Trapshooting can get overlooked as it isn’t considered one of the normal core sports.
“I think it is just as much of a sport as football or basketball,” junior Logan Gillespie said. “It takes just as much time and hard work.”
Sophomore Conan Ball, who went to state in trapshooting last season, agreed.
“I put a lot of time into it, and enjoy it just as much as I do my other sports, so I don’t view it as anything less,” he said.
It has seemed like a goal to those who participate to make sure others respect trapshooting as a sport and don’t see it as an effortless elective.
“I prepare for it just like I do any other sport minus conditioning obviously,” junior Trent Jones said. “People sometimes view it as a hobby but its a sport. It is the only sport there has never been an accident in and it is surprisingly much safer than any other sport.”
In all sports, competition ensues within the team.
“I like being able to do an activity I actually like to do through the school,” Gillespie said. “I am pushing to be the best, and my teammates are too, so it makes good competition and allows us to put some really nice scores on the board when we compete.”
With practice being held every Monday night, the shooters are bound to spend a decent amount of time together.
“Being out there with the people who are considered ‘red necks’ is a lot of fun,” Jones said. “We all go out there and just have a blast. Every Monday everyone is ready to shoot and just have a good time trying to get better.”
The few girls on the team agree and are grateful for the experience.

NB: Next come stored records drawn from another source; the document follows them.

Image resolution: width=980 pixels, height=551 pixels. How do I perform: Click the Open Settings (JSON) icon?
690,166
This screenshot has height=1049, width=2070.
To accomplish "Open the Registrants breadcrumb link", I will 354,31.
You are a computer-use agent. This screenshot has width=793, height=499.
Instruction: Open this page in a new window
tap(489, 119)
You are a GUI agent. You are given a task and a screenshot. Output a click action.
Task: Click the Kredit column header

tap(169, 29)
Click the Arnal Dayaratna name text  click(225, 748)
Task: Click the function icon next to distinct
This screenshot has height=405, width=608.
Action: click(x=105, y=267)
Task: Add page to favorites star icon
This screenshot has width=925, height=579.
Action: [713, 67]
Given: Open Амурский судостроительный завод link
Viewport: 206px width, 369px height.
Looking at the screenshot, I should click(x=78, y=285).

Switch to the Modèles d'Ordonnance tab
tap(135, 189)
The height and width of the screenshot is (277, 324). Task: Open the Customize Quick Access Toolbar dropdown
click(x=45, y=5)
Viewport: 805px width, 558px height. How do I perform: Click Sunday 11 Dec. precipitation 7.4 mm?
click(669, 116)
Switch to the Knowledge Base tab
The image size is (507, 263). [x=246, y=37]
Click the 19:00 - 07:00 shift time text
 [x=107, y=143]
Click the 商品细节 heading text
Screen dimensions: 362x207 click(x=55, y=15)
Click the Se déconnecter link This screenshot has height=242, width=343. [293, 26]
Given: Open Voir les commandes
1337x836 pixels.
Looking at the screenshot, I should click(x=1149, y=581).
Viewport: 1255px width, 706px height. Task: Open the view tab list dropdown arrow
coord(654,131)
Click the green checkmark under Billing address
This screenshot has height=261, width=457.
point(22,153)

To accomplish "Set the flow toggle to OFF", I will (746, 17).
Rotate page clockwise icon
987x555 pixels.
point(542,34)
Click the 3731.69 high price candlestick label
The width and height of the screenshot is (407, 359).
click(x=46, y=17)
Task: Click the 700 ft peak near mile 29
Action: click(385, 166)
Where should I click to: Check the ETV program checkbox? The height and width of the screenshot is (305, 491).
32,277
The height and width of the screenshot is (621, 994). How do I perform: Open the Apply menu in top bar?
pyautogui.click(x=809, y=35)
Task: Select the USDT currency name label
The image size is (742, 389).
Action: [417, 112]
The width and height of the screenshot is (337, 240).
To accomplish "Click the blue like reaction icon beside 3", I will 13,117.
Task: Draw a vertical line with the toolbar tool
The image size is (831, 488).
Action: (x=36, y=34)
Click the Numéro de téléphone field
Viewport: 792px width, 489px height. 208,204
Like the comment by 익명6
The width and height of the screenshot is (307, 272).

“It is a great atmosphere,” Kelley said. “From the adults helping us to the people we have on the team, we all have a great time and it is hard not to come back the next week after having so much fun after we’ve improved so much the week before.”
In the two years it has been established the team has grown and has sparked interested those coming into high school, as was the case with freshman Cade Wilkey.
“Coming into high school I knew I wanted to be a part of the team since I have been shooting my whole life, and it gives me another thing I can do that allows me to spend time with my friends and go out and compete,” he said. “My brother Cole talked to me about it coming into school and I knew that it would be a good thing for me to be a part of. Talking to Cole really made me want to do it.”
With plenty of rules and regulations, the participants take extra precautions to make sure they abide.
“We all make sure we are safe,” Jones said. “Most of the people on the team have had gun experiences before and know how to use the guns the right way, and how to keep from using them the wrong way.”
Safety to the eyes of the public, would most likely viewed as a big concern. Staying safe on this trapshooting team is taken seriously from top to bottom.
“We are always worrying about safety,” Wilkey said. “We always have to wear ear plugs, and glasses. We can never leave a shell in the gun, and we always have to have it pointed downrange. We do enough that it is safe, but not so much that all of our time is spent discussing safety, we have fun at the same time.”
Just like any other sport, trapshooting isn’t easy at first, but that hasn’t stopped Sterling from growing the team.
“At first it s really hard,” Wilkey said. “But once you get the hang of it, it is really fun, and you get to keep practicing and eventually you get much better.”
The trapshooting team is always open to new members.
“I tell all my friends to do it,” Gillespie said. “ It doesn’t take up much time out of your schedule, and we have some really good coaches. I know 100% you will be better at shooting traps within a few practices.
Jones agreed, and hopes that more and more people come out each year to be apart of the team.
“Even if you have never shot a gun in your life, come out and we will teach you how to,” he said. “Not only that but we will have a heck of a time doing it.”
Trapshooting has provided an outlet for students, and another means of competition. In just its second year it seems that the team has made steps in the right direction, and hopefully that doesn’t stop anytime soon.
“Overall it is just a great time,” Gillespie said. “ We ggo out, compete, and have a great time. Looking forward, it will only get better.”